- Instruction 1: Count the lines of the entries below that contain the word "January", and give only that number.

- Document section:
+-------+

@d0paminedriven/pdfdown-ocr
v0.9.7
Published
Rust powered PDF extraction for Node with OCR fallback (requires system tesseract).
Downloads
606
Readme
@d0paminedriven/pdfdown-ocr
Rust-powered PDF extraction for Node.js with Tesseract OCR fallback for image-only pages. A superset of @d0paminedriven/pdfdown -- includes all base extraction APIs (text, images, annotations, structured text, metadata) plus OCR.
System requirement: Tesseract 5.x must be installed on the host.
Install
npm install @d0paminedriven/pdfdown-ocrTesseract setup
# Ubuntu/Debian (22.04 ships pre v5 > -- use the PPA for 5.x)
sudo add-apt-repository ppa:alex-p/tesseract-ocr5
sudo apt update
sudo apt install tesseract-ocr tesseract-ocr-eng -y
# Optional: all language packs
# sudo apt install tesseract-ocr-all
# macOS
brew install tesseract
# Arch
sudo pacman -S tesseract tesseract-data-engVerify with tesseract --version -- you should see 5.x.
Tessdata auto-detection
The package automatically detects the tessdata directory at runtime by parsing the output of tesseract --list-langs. The detected path is cached for the lifetime of the process using a OnceLock<Option<String>> -- no global environment mutation, fully thread-safe.
Resolution order:
TESSDATA_PREFIXenvironment variable (if set, used as-is -- no auto-detection runs)- Auto-detection via
tesseract --list-langs(parses the path fromList of available languages in "/path/to/tessdata/") - Tesseract's compiled-in default (if neither of the above yields a path)

+-------+

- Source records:
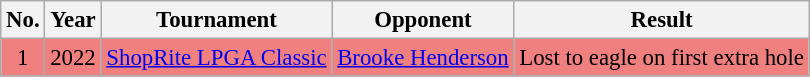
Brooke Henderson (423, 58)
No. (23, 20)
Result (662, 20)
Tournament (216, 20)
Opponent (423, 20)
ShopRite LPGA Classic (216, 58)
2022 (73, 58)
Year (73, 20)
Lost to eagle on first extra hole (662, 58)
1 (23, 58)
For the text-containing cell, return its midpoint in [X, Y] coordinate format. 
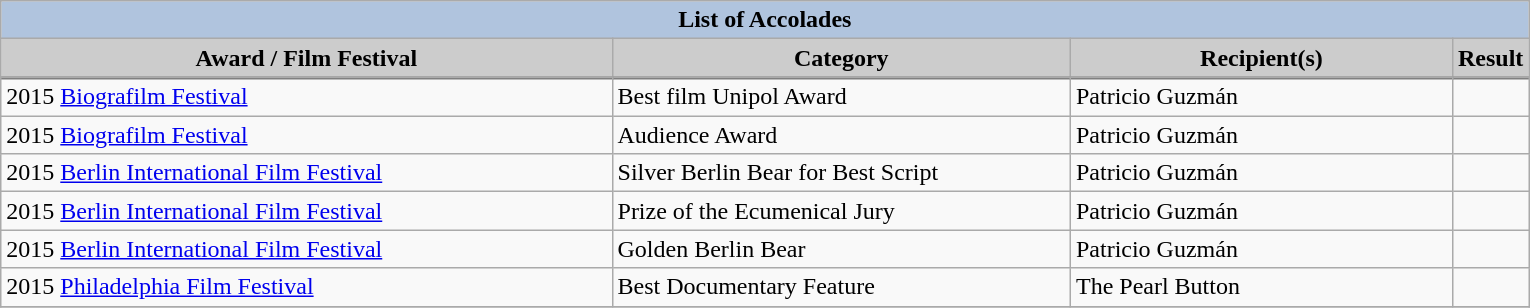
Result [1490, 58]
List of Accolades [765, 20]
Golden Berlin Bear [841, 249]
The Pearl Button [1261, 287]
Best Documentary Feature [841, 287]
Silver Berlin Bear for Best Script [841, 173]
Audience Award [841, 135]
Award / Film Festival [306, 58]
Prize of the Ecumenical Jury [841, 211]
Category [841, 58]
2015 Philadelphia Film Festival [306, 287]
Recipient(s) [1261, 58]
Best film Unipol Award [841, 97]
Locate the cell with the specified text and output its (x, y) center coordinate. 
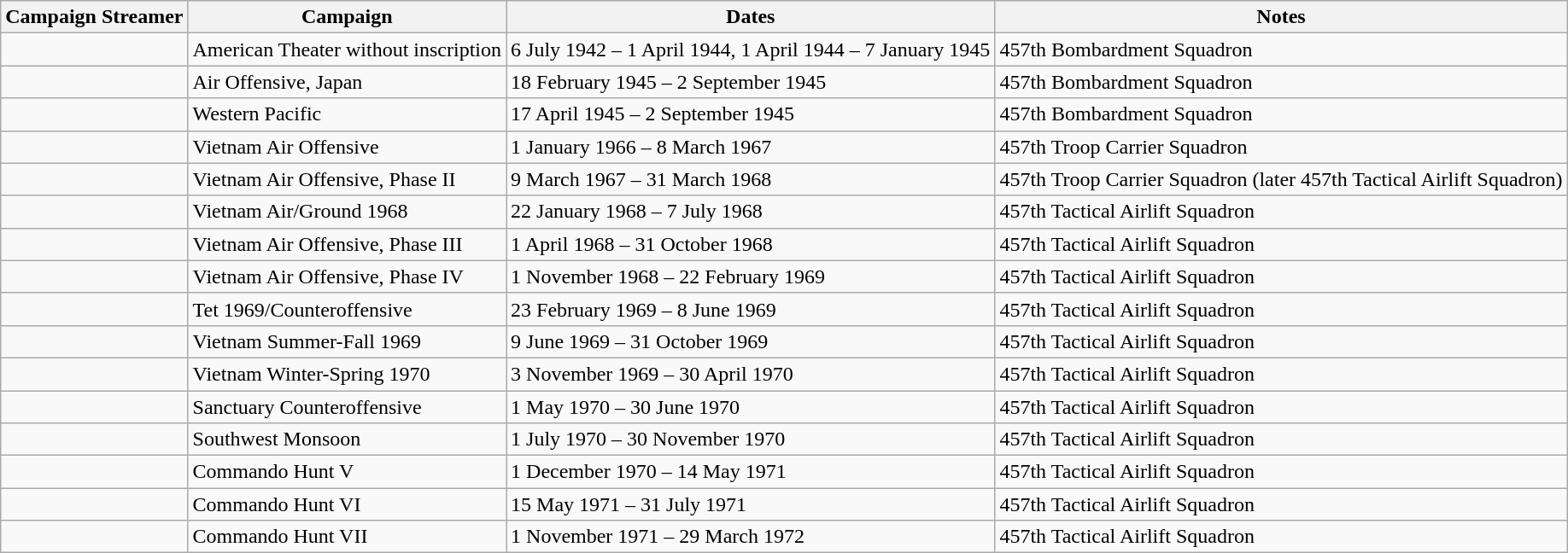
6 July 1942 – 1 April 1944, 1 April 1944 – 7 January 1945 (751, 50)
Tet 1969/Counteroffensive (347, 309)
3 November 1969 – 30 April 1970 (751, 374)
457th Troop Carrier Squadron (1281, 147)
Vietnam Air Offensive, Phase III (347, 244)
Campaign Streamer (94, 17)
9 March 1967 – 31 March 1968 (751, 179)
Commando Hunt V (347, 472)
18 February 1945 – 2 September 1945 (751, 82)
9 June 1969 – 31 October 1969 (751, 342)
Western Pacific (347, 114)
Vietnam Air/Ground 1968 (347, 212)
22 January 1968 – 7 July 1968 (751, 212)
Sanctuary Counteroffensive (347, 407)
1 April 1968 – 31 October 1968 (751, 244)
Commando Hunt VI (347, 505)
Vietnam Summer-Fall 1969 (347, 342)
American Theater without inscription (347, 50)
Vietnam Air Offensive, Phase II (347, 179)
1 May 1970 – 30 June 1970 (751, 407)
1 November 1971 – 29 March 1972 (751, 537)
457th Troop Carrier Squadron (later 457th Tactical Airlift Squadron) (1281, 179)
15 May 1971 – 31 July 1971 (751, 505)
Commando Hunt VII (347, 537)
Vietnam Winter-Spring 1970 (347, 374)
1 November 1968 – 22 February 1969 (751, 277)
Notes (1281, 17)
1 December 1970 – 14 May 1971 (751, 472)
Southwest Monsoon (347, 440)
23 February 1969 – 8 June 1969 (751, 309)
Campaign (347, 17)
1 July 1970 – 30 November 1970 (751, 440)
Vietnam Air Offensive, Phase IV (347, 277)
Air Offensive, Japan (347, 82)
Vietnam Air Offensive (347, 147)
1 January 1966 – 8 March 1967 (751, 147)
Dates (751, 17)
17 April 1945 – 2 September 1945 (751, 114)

+-------+

- Instruction 2: From the pdfdown-ocr package page above, output everything from "Tessdata auto-detection" down to "yields a path)" without any changes.

- Worked answer 1: 3

- Worked answer 2:
Tessdata auto-detection
The package automatically detects the tessdata directory at runtime by parsing the output of tesseract --list-langs. The detected path is cached for the lifetime of the process using a OnceLock<Option<String>> -- no global environment mutation, fully thread-safe.
Resolution order:
TESSDATA_PREFIXenvironment variable (if set, used as-is -- no auto-detection runs)- Auto-detection via
tesseract --list-langs(parses the path fromList of available languages in "/path/to/tessdata/") - Tesseract's compiled-in default (if neither of the above yields a path)